FRAGMENTO SELECCIONADO:
***
Marqués de Tamarón || Santiago de Mora Figueroa Marqués de Tamarón: El carlitos

viernes, 24 de octubre de 2014

El carlitos

Alicia vista por Arthur Rackham

A los mayores no les gustaban ni un pelo aquellos compañeros nuestros de juegos, forasteros de cuna desconocida, reciente arraigo en Andalucía y nombre impronunciable, cubiertos a menudo de jirones. Pero nosotros, indiferentes al esnobismo familiar, nos escapábamos de la casa a la hora de la siesta para reunirnos con los intrusos indeseables que, melena al viento y sin miedo a la canícula, se erguían en el jardín. Eran dos hermosos eucaliptos. Fáciles de trepar —cosa rara en ellos, salvo cuando han sido ramoneados de jóvenes— y de piel sedosa bajo los andrajos de corteza vieja, eran a la vez atalaya y gimnasio, montura agitada por el levante y lecho de siestas heroicas, barco pirata y penacho de rebeldía.
***
RETOS:
**a.** Según el fragmento sobre los eucaliptos del jardín, ¿qué eran a la vez esos árboles? Enuméralo todo.
**b.** En el fragmento sobre los eucaliptos, ¿a qué hora se escapaban los niños de la casa?
**c.** Prolonga el texto sobre los eucaliptos del jardín a partir de su última oración.

DATOS PROPORCIONADOS:
***
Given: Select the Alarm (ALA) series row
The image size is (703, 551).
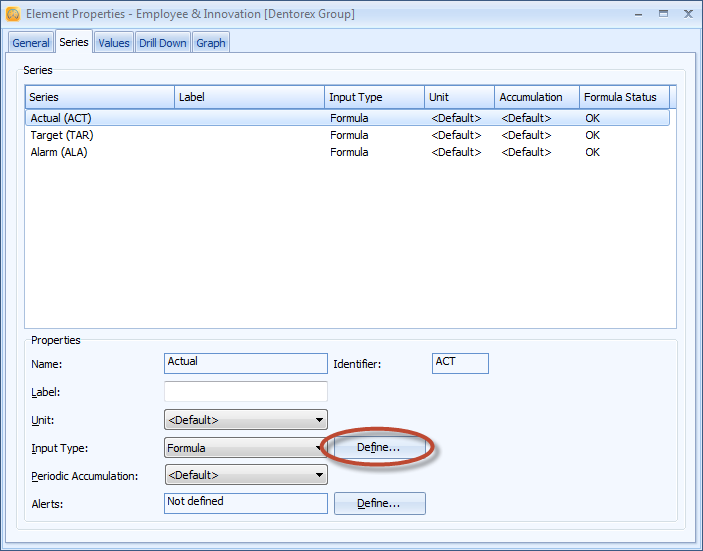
***
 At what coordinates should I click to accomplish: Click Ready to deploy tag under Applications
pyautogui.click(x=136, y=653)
***
RESULTADOS:
**a.** Atalaya, gimnasio, montura agitada por el levante, lecho de siestas heroicas, barco pirata y penacho de rebeldía.

**b.** A la hora de la siesta.

**c.**
No entendíamos los reproches de las gentes cultas contra nuestros refugios: que eran plantas advenedizas, recién traídas de un país bárbaro llamado Australia, que desnaturalizaban con su silueta desgarbada el paisaje clásico mediterráneo, que nada crecía a su derredor y que ni aun sombra verdadera daban. Luego comprendí que las plantas, como las palabras, estaban sujetas a los crueles vaivenes de la moda, y que la moda, mal que les pese a los marxistas y demás hombres de fe, no siempre obedece al racional egoísmo y sí con frecuencia a la simple estupidez humana. Recuérdese la tulipomanía holandesa de 1638, cuando se especuló con los bulbos como hoy con acciones en plena histeria bursátil. El mismo eucalipto, aclimatado a principios del siglo XIX en los exquisitos invernaderos de la Malmaison como primor exótico, pronto se convierte en típico cultivo industrial, apto para producir celulosa, drenar pantanos o eliminar paludismo, pero desterrado de cualquier jardín que se respete.

Me he preguntado a veces si estos invasores exóticos (como algunos botánicos llaman a ciertas plantas aclimatadas con éxito excesivo) no habrían suscitado menos ojeriza de haberse aclimatado también el nombre a lo español. A fin de cuentas buena parte de nuestra flora es de origen foráneo. Pero, claro está, la mayoría de estas plantas fue introducida en épocas de vigor lingüístico capaz de adaptar a los idiomas peninsulares los vocablos exóticos, y a nadie se le ocurrió seguir llamando a la naranja por su nombre sánscrito, nagrunga, o al albaricoque por el suyo árabe, al birkuk, y ni siquiera mucho más tarde al aguacate por su nombre azteca, ahuacatl. Pero a partir del siglo pasado nos volvimos pedantes o acoquinados y aceptamos sin chistar los trabalenguas de los nombres científicos grecolatinos o del idioma de origen.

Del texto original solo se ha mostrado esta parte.